- Consignes à suivre
1 > Recopiez le passage de l'entretien sur le cléricalisme qui commence par « I. de Gaulmyn » et se poursuit jusqu'à « fort que l'autre. ».
2 > Prolongez l'entretien sur le cléricalisme au-delà de sa dernière phrase.

- Texte source
═══

En 2000, l'affaire Pican m'avait beaucoup frappée : Mgr Pican protégeait un prêtre qui avait été assez monstrueux avec plusieurs gamins. Un journaliste de la télévision lui avait demandé s'il allait lui donner la communion et il avait répondu : "Bien sûr". Il pouvait communier, et les divorcés-remariés ne communient pas. Je suis la première à être scandalisée par ça. Mais, je trouve que les choses vont dans le bon sens.

Question :
    Peut-on un peu se détendre ? On parlait du cléricalisme. Je voudrais que vous me donniez votre avis sur cette parole du pape François à propos du cléricalisme ; il dit : "C'est un péché qui se commet à deux, comme le tango. Les prêtres veulent cléricaliser les laïcs, et les laïcs veulent être cléricalisés par facilité".

I. de Gaulmyn :
    Je suis complètement d'accord avec ça. On fait ça à deux, c'est sûr. IL ne faut pas non plus être totalement naïfs ; il y a quand même beaucoup de laïcs qui sont partis de l'Eglise parce qu'ils en ont eu marre, qui ont essayé de prendre la parole, qui ont essayé de faire des choses et qui se sont usés contre un mur clérical, quand même. On est deux, mais il y en a un qui a été plus fort que l'autre.

═══

- Extrait des données
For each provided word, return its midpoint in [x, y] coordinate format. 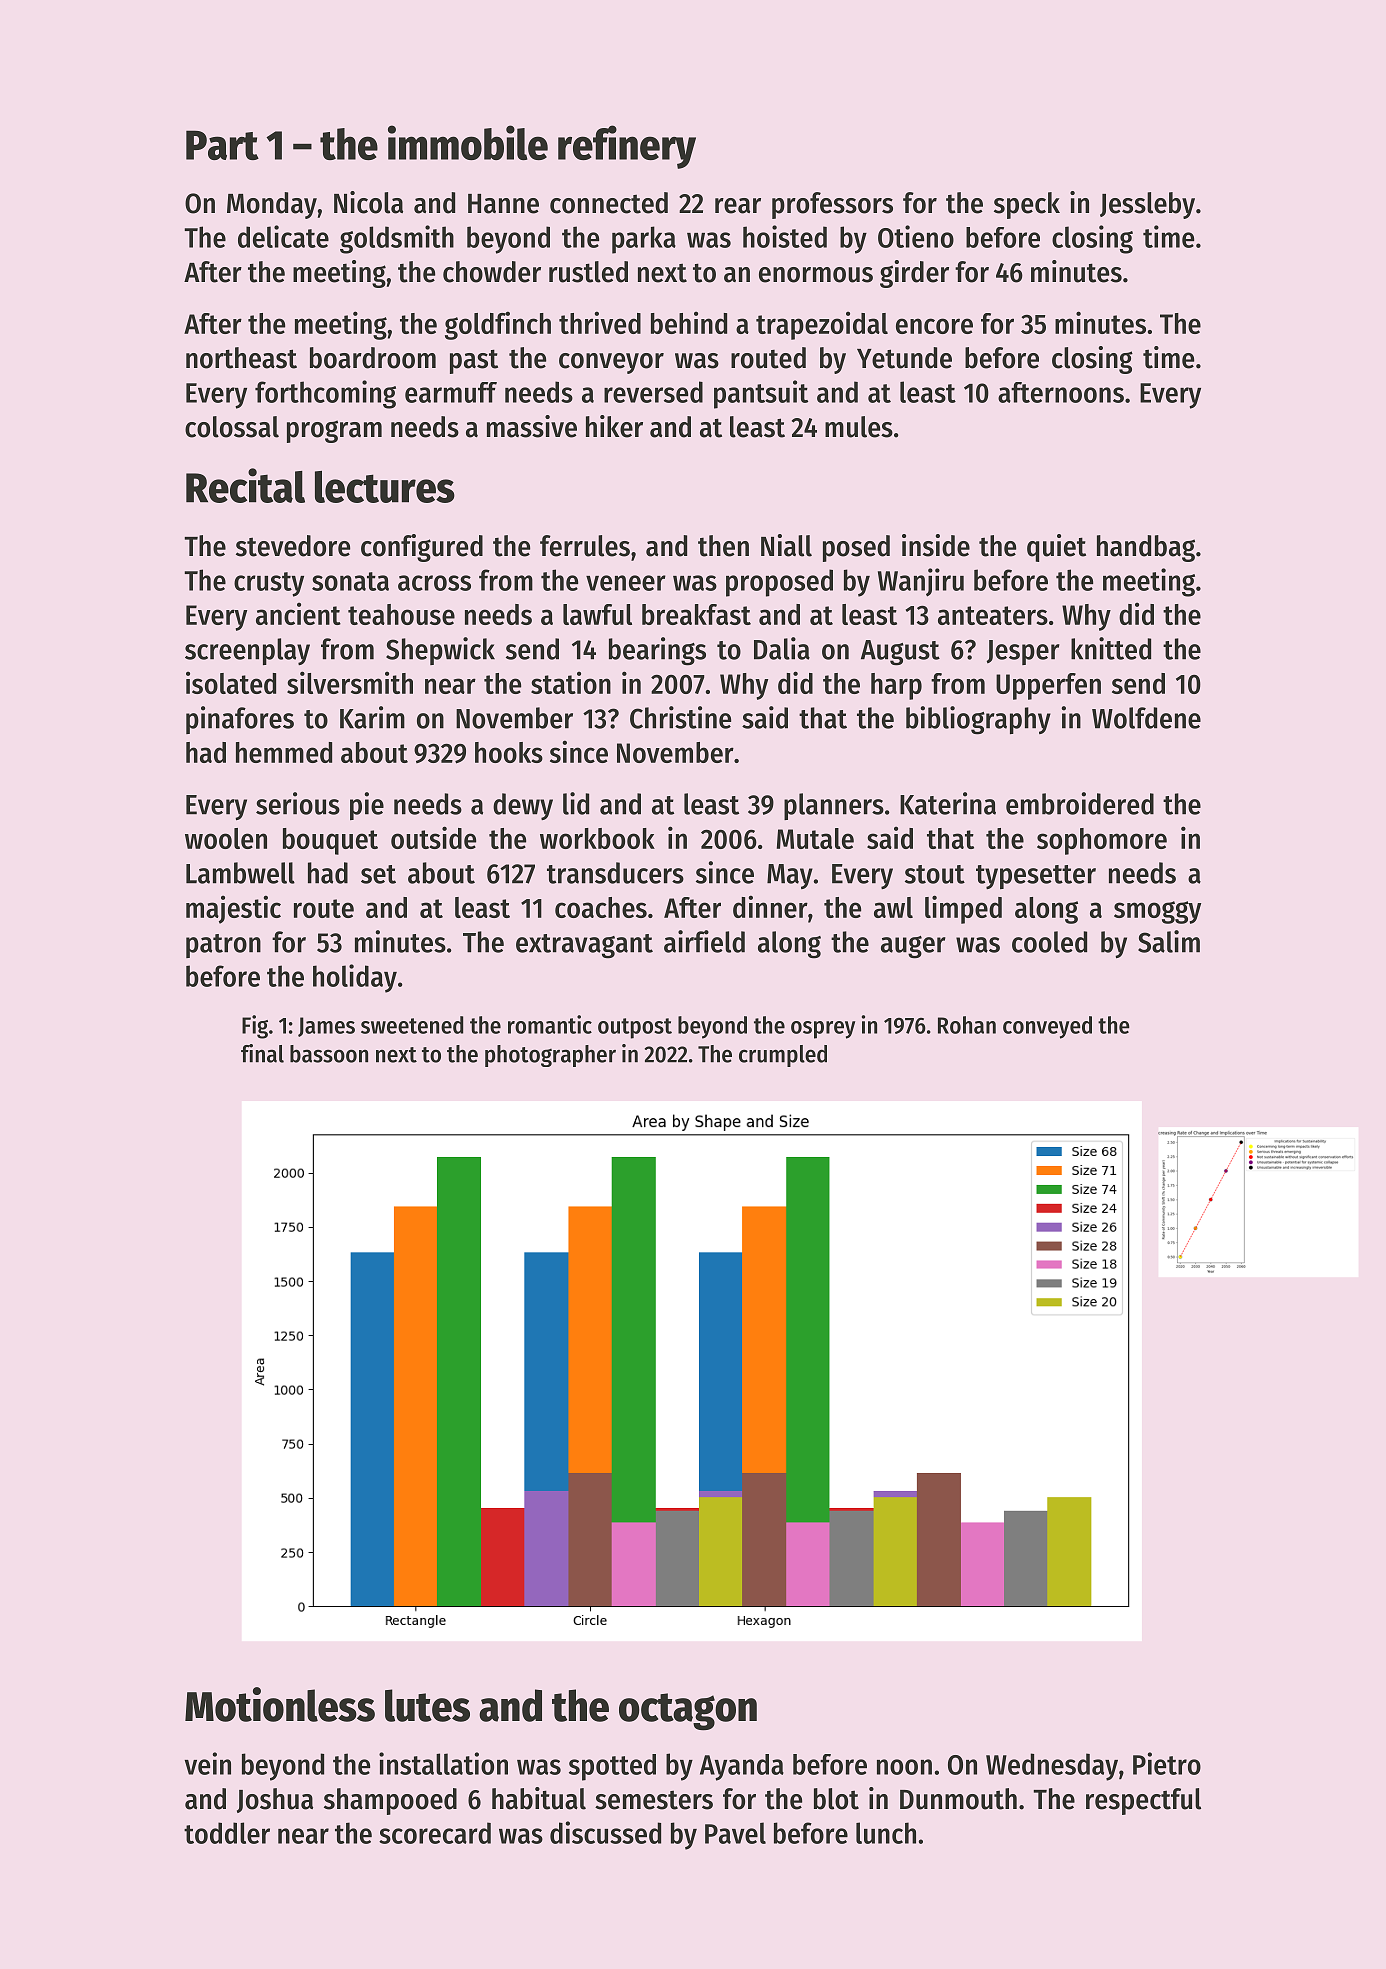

═══

- Réponses finales
1 >
I. de Gaulmyn :
    Je suis complètement d'accord avec ça. On fait ça à deux, c'est sûr. IL ne faut pas non plus être totalement naïfs ; il y a quand même beaucoup de laïcs qui sont partis de l'Eglise parce qu'ils en ont eu marre, qui ont essayé de prendre la parole, qui ont essayé de faire des choses et qui se sont usés contre un mur clérical, quand même. On est deux, mais il y en a un qui a été plus fort que l'autre.

2 >
Question :
    Peut-être peut-on revenir un peu sur cette phrase que vous avez prononcée tout à l'heure : "On continue à réfléchir à des textes qui vont du haut vers le bas". Il y a des choses qui vont dans le "famille et société", entre société civile et évêques, et l'Eglise au sens large. Cela parait très positif, même si souvent les débats sont un peu trop formels, mais il y a aussi comment, localement, des choses peuvent, sur ce domaine-là, se faire. Il y a eu dans ce diocèse une lettre pastorale que je regarde à la fois comme enseignant-chercheur et comme président de la caisse d'allocation familiale : je lis une sorte de résumé de la théologie classique sur le mariage. Mais la réalité familiale dans sa diversité telle qu'elle existe dans les quartiers difficiles du département, celle de la politique de la ville, celle de la multiplicité des modèles familiaux, ne sont pas réellement présentes. La manière dont on pourrait bien voir que l'on vit pas mal dans l'entre-soi, ce sont des choses qui ne sont pas relevées. Et puis cela aboutit à ce que la présentation de la "Bonne Nouvelle" de l'Eglise sur la famille et sur le mariage montre une Eglise qui présente un sommet inaccessible à beaucoup. Ce n'est pas quelque chose d'audible pour la plupart des personnes ici. Quand j'ai vu sortir ce texte, j'étais un peu triste, parce que je me dis que la forme, une écriture de ce type-là à la première personne, ça passe à côté de ce qui aurait été nécessaire pour avoir véritablement un message porteur d'espérance et porteur d'un petit peu de questions qui sont celles auxquelles sont confrontées les familles dans beaucoup d'endroits.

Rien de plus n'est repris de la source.